[BEGIN Exercise materials]

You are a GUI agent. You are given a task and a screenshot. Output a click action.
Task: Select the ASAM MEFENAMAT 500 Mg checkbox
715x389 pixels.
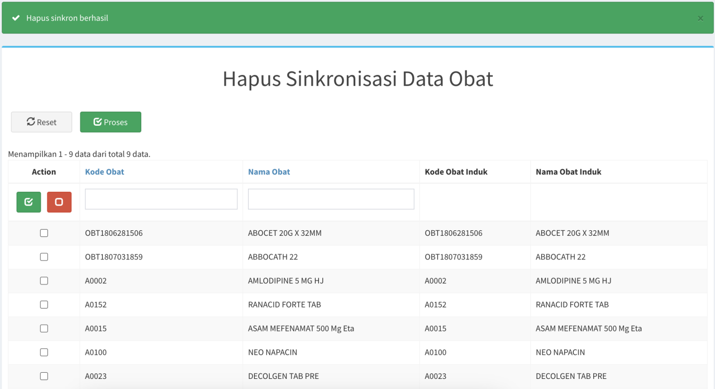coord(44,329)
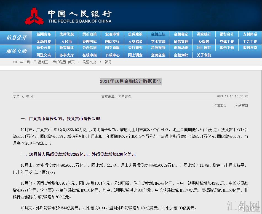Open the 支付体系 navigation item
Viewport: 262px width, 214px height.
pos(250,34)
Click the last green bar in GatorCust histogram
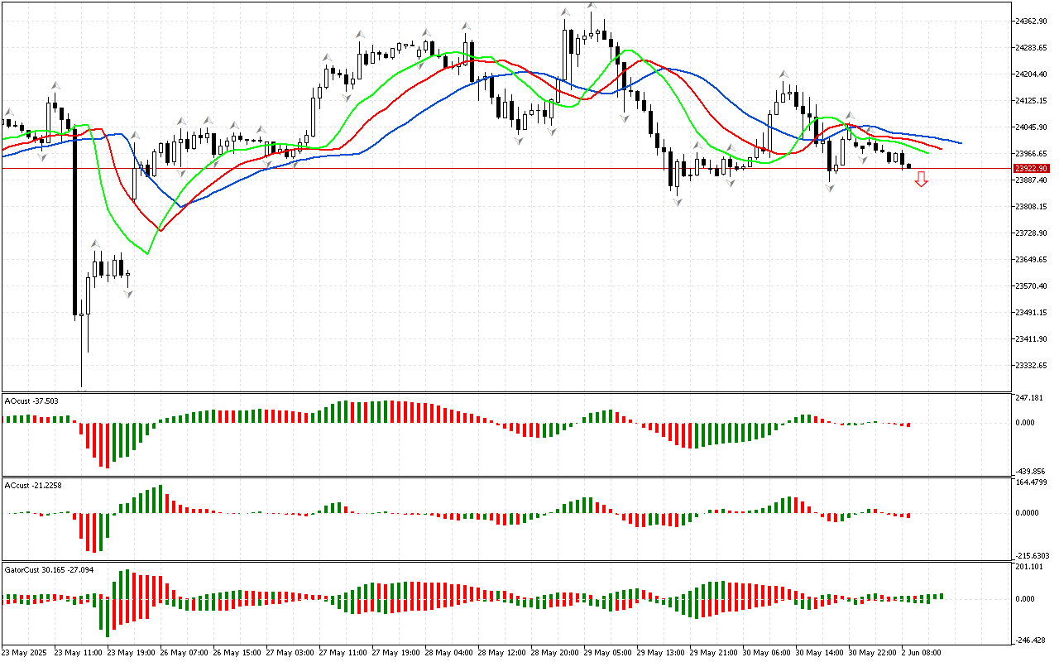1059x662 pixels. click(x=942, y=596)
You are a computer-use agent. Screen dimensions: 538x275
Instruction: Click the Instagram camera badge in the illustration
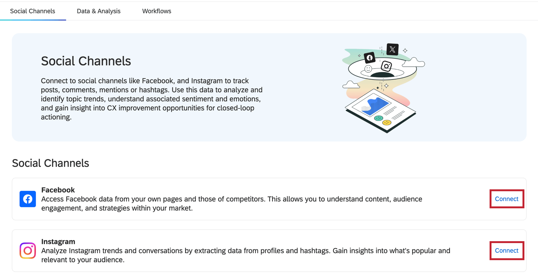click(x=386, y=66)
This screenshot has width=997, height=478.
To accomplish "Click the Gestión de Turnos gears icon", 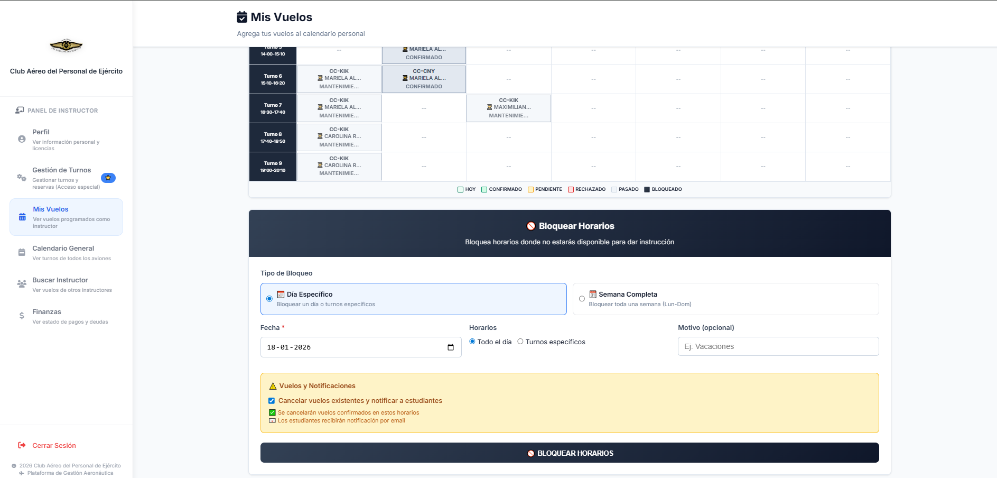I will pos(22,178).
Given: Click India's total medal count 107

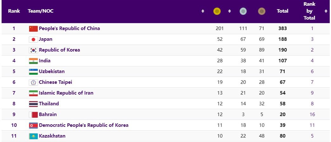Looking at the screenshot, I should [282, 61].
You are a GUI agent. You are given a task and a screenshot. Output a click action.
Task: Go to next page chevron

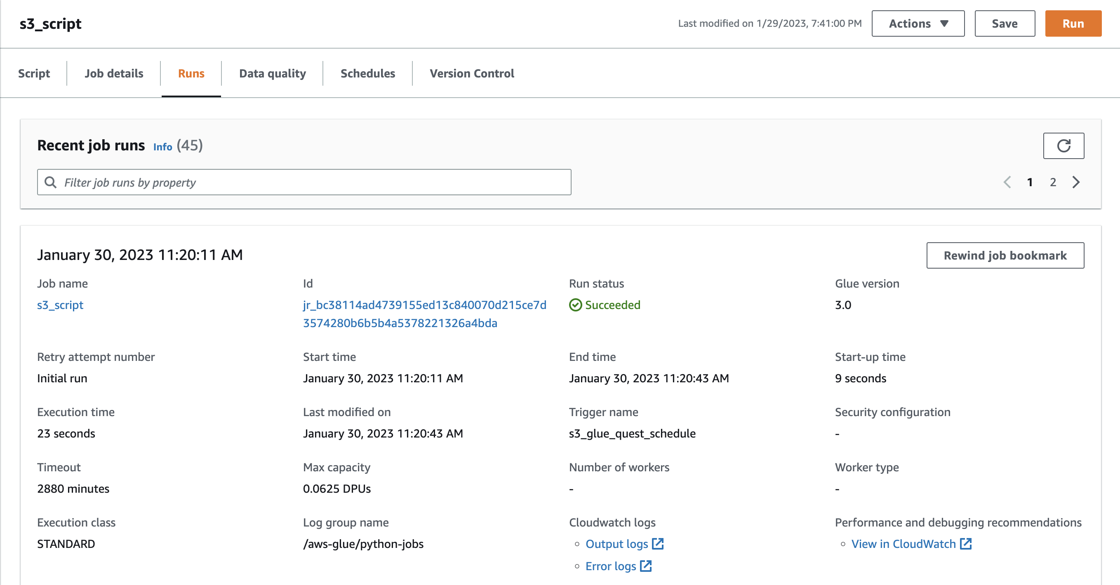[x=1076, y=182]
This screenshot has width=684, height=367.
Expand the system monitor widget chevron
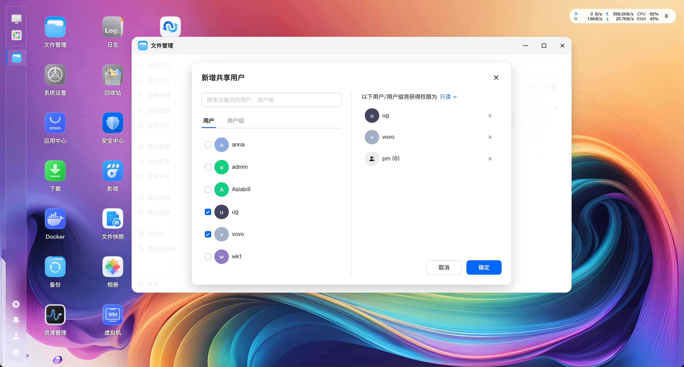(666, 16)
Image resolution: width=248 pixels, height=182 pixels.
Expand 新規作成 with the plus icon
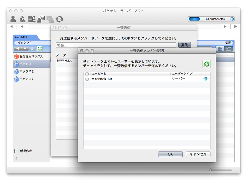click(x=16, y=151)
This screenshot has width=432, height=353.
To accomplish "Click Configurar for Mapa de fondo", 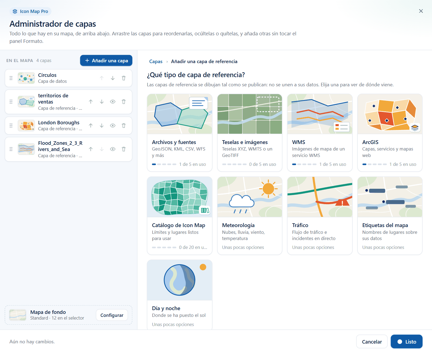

[END Exercise materials]

Update the rows from the line with "Image resolution: width=248" through the end of the rows, changing "screenshot" to "screen capture" and leaving all else as it stands. Omit the pictures from your answer.

Image resolution: width=248 pixels, height=182 pixels.
Expand 新規作成 with the plus icon
click(x=16, y=151)
This screen capture has width=432, height=353.
To accomplish "Click Configurar for Mapa de fondo", 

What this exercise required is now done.